§ How to complete this task
Would you repeat every line of the data exactly?
START Raw data
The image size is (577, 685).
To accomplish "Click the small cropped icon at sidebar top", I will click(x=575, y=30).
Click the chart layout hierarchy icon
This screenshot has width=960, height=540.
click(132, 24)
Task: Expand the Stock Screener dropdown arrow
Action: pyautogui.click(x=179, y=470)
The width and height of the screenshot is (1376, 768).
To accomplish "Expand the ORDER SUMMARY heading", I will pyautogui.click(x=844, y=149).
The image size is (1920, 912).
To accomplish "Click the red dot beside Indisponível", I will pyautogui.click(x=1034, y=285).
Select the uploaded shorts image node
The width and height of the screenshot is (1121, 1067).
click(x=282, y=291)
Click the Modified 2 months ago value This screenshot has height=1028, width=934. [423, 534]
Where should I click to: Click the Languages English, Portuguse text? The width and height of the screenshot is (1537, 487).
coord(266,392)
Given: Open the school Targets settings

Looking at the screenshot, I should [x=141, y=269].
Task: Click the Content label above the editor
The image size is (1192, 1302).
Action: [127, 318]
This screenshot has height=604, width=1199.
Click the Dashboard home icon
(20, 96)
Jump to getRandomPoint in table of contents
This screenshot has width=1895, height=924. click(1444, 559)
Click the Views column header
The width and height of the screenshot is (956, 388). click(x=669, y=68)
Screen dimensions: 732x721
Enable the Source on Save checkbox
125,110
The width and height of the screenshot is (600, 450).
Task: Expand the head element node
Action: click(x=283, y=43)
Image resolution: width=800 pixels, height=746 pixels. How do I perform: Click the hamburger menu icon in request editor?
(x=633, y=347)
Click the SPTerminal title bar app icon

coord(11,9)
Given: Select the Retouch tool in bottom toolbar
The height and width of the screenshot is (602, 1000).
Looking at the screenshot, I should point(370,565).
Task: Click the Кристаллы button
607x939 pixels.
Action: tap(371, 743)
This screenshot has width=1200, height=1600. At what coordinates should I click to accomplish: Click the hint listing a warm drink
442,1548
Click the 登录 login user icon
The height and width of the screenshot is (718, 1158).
END Raw data
§ The completed task
The image size is (577, 685).
To accomplish "Click the small cropped icon at sidebar top", I will click(x=575, y=30).
Click the chart layout hierarchy icon
This screenshot has width=960, height=540.
click(132, 24)
Task: Expand the Stock Screener dropdown arrow
Action: pyautogui.click(x=179, y=470)
The width and height of the screenshot is (1376, 768).
To accomplish "Expand the ORDER SUMMARY heading", I will pyautogui.click(x=844, y=149).
The image size is (1920, 912).
To accomplish "Click the red dot beside Indisponível", I will pyautogui.click(x=1034, y=285).
Select the uploaded shorts image node
The width and height of the screenshot is (1121, 1067).
click(x=282, y=291)
Click the Modified 2 months ago value This screenshot has height=1028, width=934. [423, 534]
Where should I click to: Click the Languages English, Portuguse text? The width and height of the screenshot is (1537, 487).
coord(266,392)
Given: Open the school Targets settings

Looking at the screenshot, I should [x=141, y=269].
Task: Click the Content label above the editor
The image size is (1192, 1302).
Action: [127, 318]
This screenshot has height=604, width=1199.
Click the Dashboard home icon
(20, 96)
Jump to getRandomPoint in table of contents
This screenshot has width=1895, height=924. click(1444, 559)
Click the Views column header
The width and height of the screenshot is (956, 388). click(x=669, y=68)
Screen dimensions: 732x721
Enable the Source on Save checkbox
125,110
The width and height of the screenshot is (600, 450).
Task: Expand the head element node
Action: click(x=283, y=43)
Image resolution: width=800 pixels, height=746 pixels. How do I perform: Click the hamburger menu icon in request editor?
(x=633, y=347)
Click the SPTerminal title bar app icon

coord(11,9)
Given: Select the Retouch tool in bottom toolbar
The height and width of the screenshot is (602, 1000).
Looking at the screenshot, I should point(370,565).
Task: Click the Кристаллы button
607x939 pixels.
Action: tap(371, 743)
This screenshot has width=1200, height=1600. At what coordinates should I click to accomplish: Click the hint listing a warm drink
442,1548
Click the 登录 login user icon
The height and width of the screenshot is (718, 1158).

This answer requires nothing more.